[Records from a pointing dataset]
= = = = =

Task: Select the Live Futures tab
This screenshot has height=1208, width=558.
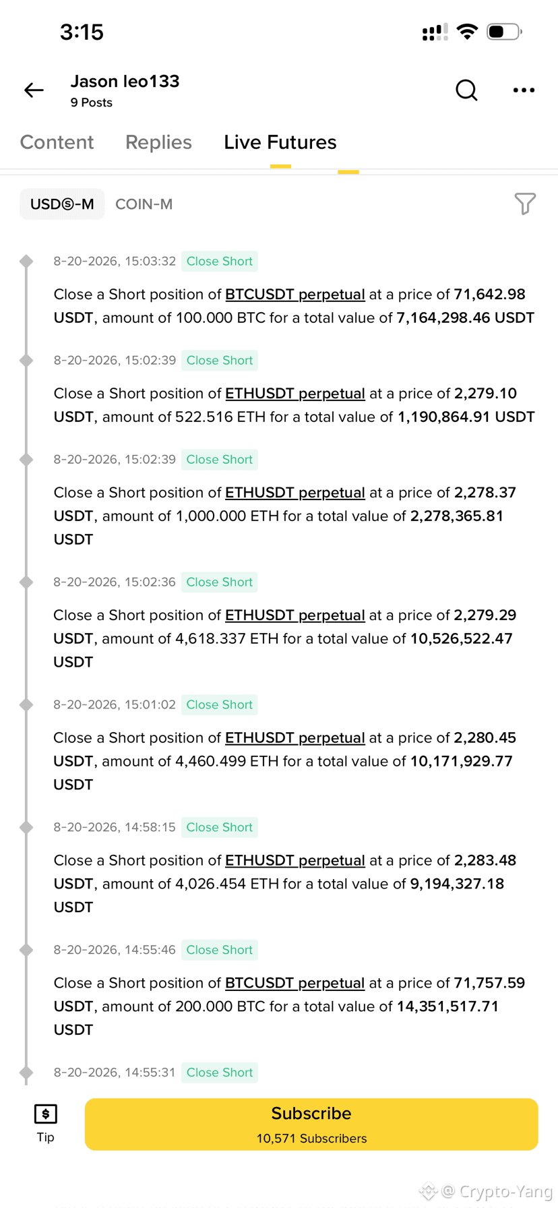Action: click(x=280, y=142)
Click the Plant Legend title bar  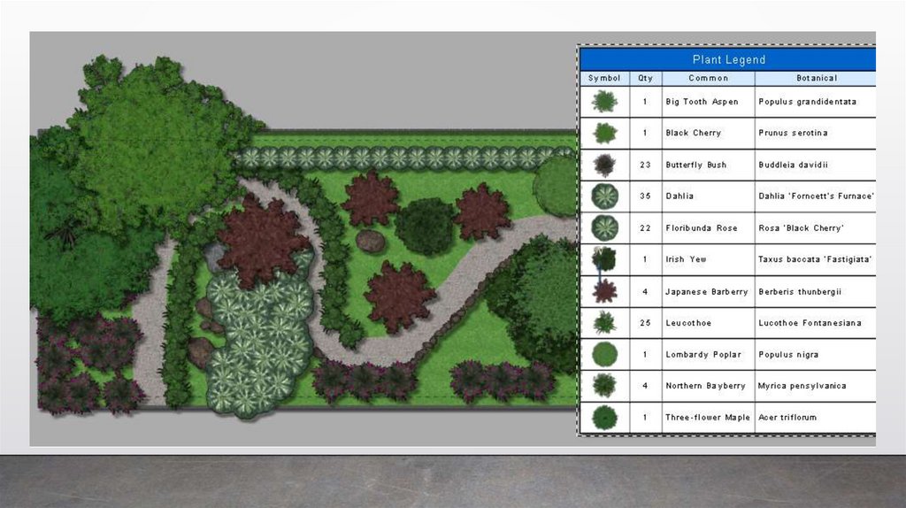(728, 59)
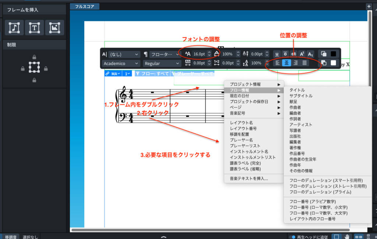Toggle the top constraint lock
The image size is (377, 239).
pyautogui.click(x=34, y=57)
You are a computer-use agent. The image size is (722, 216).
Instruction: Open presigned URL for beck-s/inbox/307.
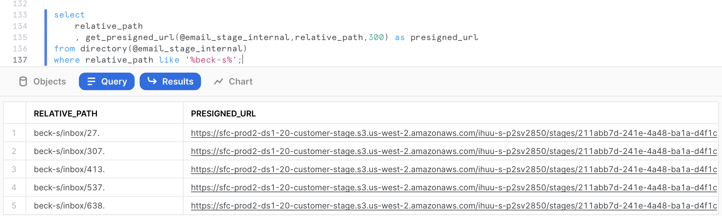click(454, 151)
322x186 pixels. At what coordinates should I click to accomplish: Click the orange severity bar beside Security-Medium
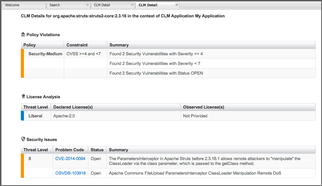[x=23, y=63]
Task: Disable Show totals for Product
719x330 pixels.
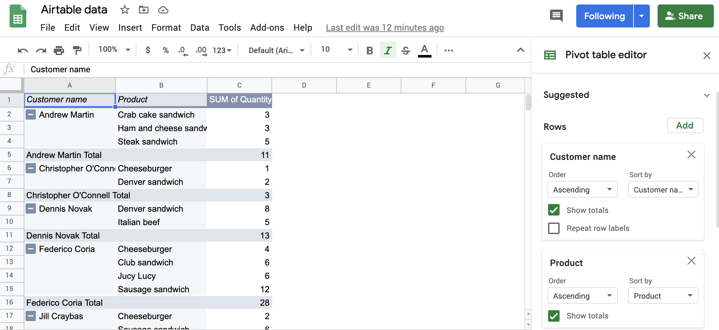Action: pyautogui.click(x=554, y=316)
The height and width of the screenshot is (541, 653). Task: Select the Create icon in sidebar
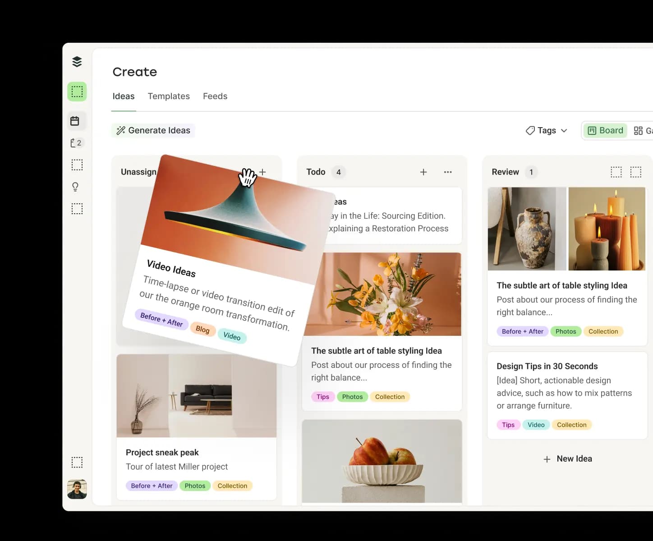pos(77,91)
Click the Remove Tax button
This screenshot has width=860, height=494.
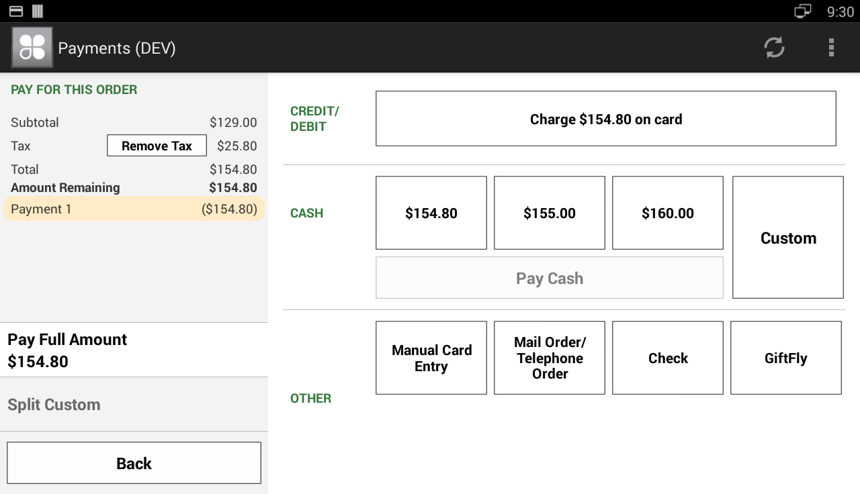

= = = = =

Copy the lines starting with the one that contains "Click the Remove Tax button" and going on through the last line of the records. Leave the pictures out of your copy.

▶ Correct result
Click the Remove Tax button
This screenshot has width=860, height=494.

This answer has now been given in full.